California News Service setting up shop
At a time when California’s BayTV and Orange County NewsChannel are folding, several notable CNN alumni are starting up Sacramento-based California News Service. It will be the first regional cable news network in the state. CNS CEO Ken Chamberlain, former CNN vice president in charge of CNN’s New York bureau, said there is no launch date yet, but they’re aiming for November. Former CNN Executive Vice President Ed Turner is CNS’s president, and CNN Headline News creator Ted Kavanau is vice president of news production. Former KABC-TV general manager-turned-talent agent Terry Crofoot is vice president of network operations.
CNS is looking at establishing the facility in downtown Sacramento, one block from the state Capitol. “Our thinking is it’s time there was some presence right in downtown so that we can bring in state senators, assemblymen and the governor,” Mr. Chamberlain said. “None of the local stations [outside Sacramento] have bureaus in Sacramento, so political reporting in California is very weak.”
CNS is currently working on signing up broadcast affiliates for content-sharing partnerships and is also negotiating to get on various cable systems. “We’re going to allow local cable operators to brand this,” Mr.

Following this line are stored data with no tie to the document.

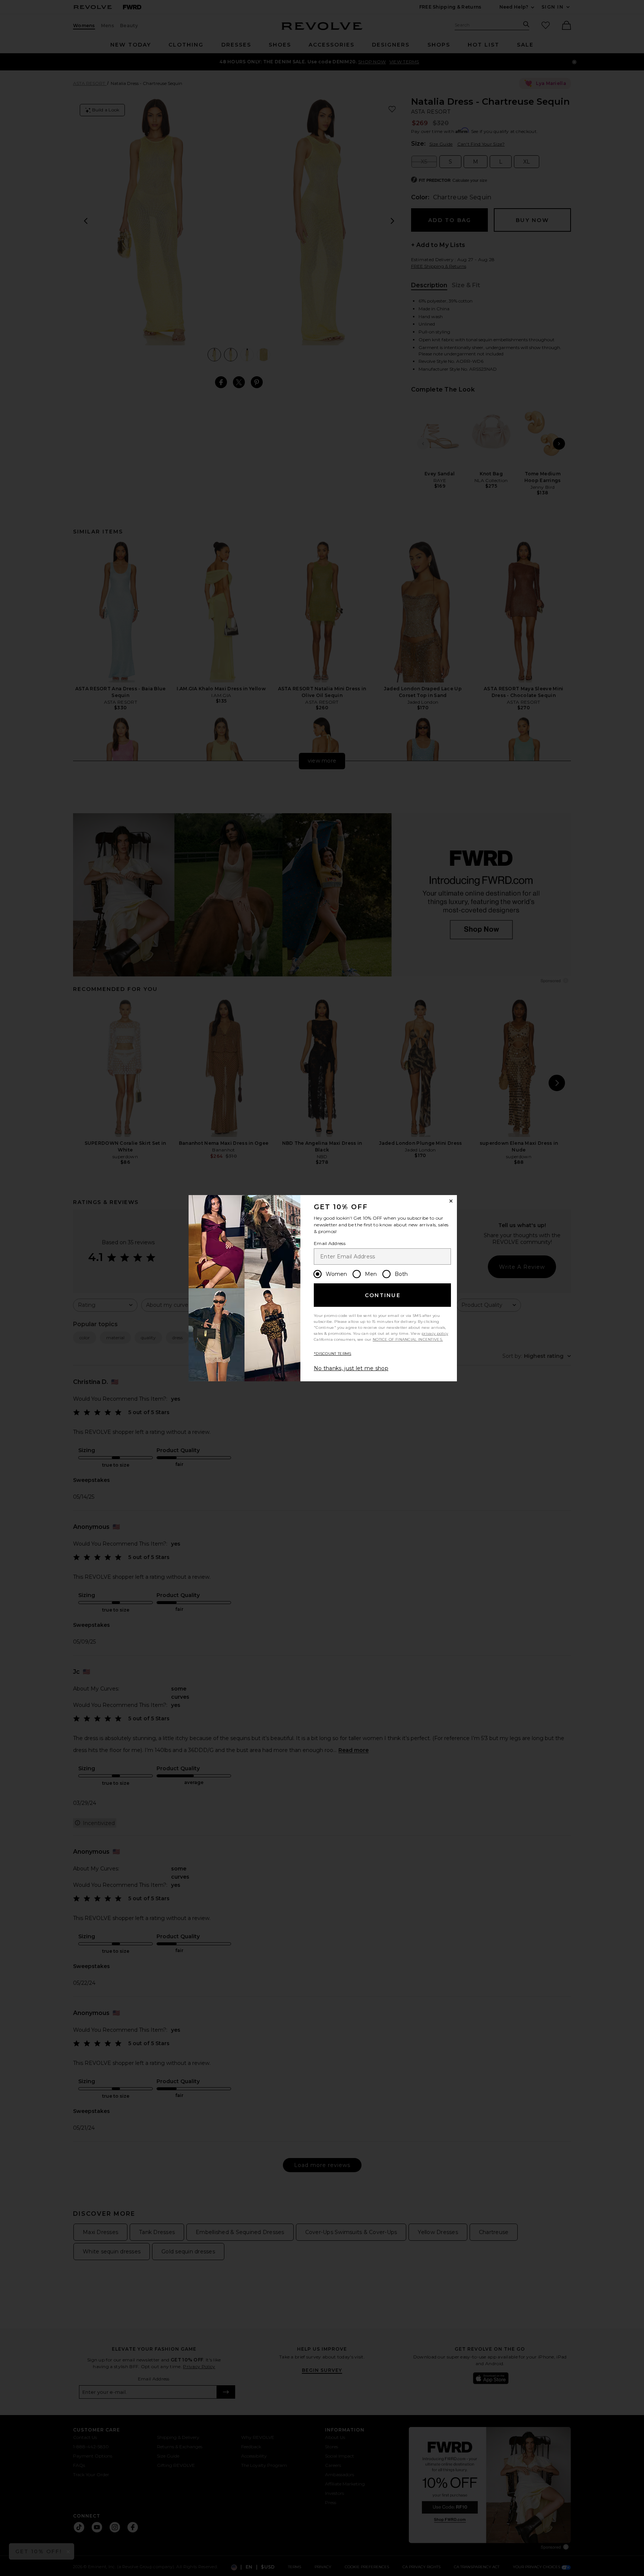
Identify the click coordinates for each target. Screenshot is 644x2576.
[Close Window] (451, 1201)
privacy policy (435, 1333)
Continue (383, 1295)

Chamberlain said. “They’re also going to have five-minute windows every half-hour to do local inserts, such as a community calendar or a mini-newscast. It makes it a very, very local service.”
CNS plans to have two separate newscasts for the Northern and Southern parts of the state, but some programs will be aired in the entire state. About 75 staffers will have to be hired for the network, which will be in a digital facility with desktop editing and computer servers. CNS last week signed a deal with the Associated Press in which the AP will provide text, video, graphics and a news-production system called ENPS. The Dan Devlin Design Group will design the set, which will have some virtual elements. “There is a strong appetite for what we consider more sophisticated, grown-up news programming,” Mr. Chamberlain said.
Fox’s KRIV makes sweeping changes
As of Aug. 6, Fox-owned KRIV-TV, Houston, has been adding a half-hour to its midday newscasts, which now begin at noon instead of 12:30 p.m. KRIV has also unveiled new graphics and music, and a new tag line-“News That Works for You.” The station also began a partnership with the weekly Houston Business Journal and the monthly Inside Houston magazine. The Houston Business Journal hired KRIV’s per diem reporter Greg Groogan, who now keeps an office at both locations and will attend editorial meetings at both. His business segment will be co-branded “Houston Business Journal/Fox Business Report” and will air at least once a day on KRIV. The station will also co-brand its food segment “Inside Houston/Fox26 Fab Food Finds,” where Inside Houston’s publisher/editor, Laurette Veres, will show viewers the best food finds once a week. “Part of my strategy is that in our drive to put on compelling local content, these are creative ways in which we can get that done-by seeking out others whose business it is to generate that type of content,” said KRIV General Manager D’Artagnan Bebel.
Hoffman joins WVIT-TV as president, GM
Mark Hoffman will become president and general manager of NBC-owned WVIT-TV, Hartford, Conn., in September. He is currently vice president and managing editor of CNBC, setting the editorial direction for the network’s daytime programming. Prior to joining CNBC, he spent 15 years in local television, including working as general manager of KDNL-TV in St. Louis and news director at KNBC-TV, Los Angeles. He fills the vacancy at WVIT left by Tom O’Brien, who went to NBC-owned KXAS-TV, Dallas, in June.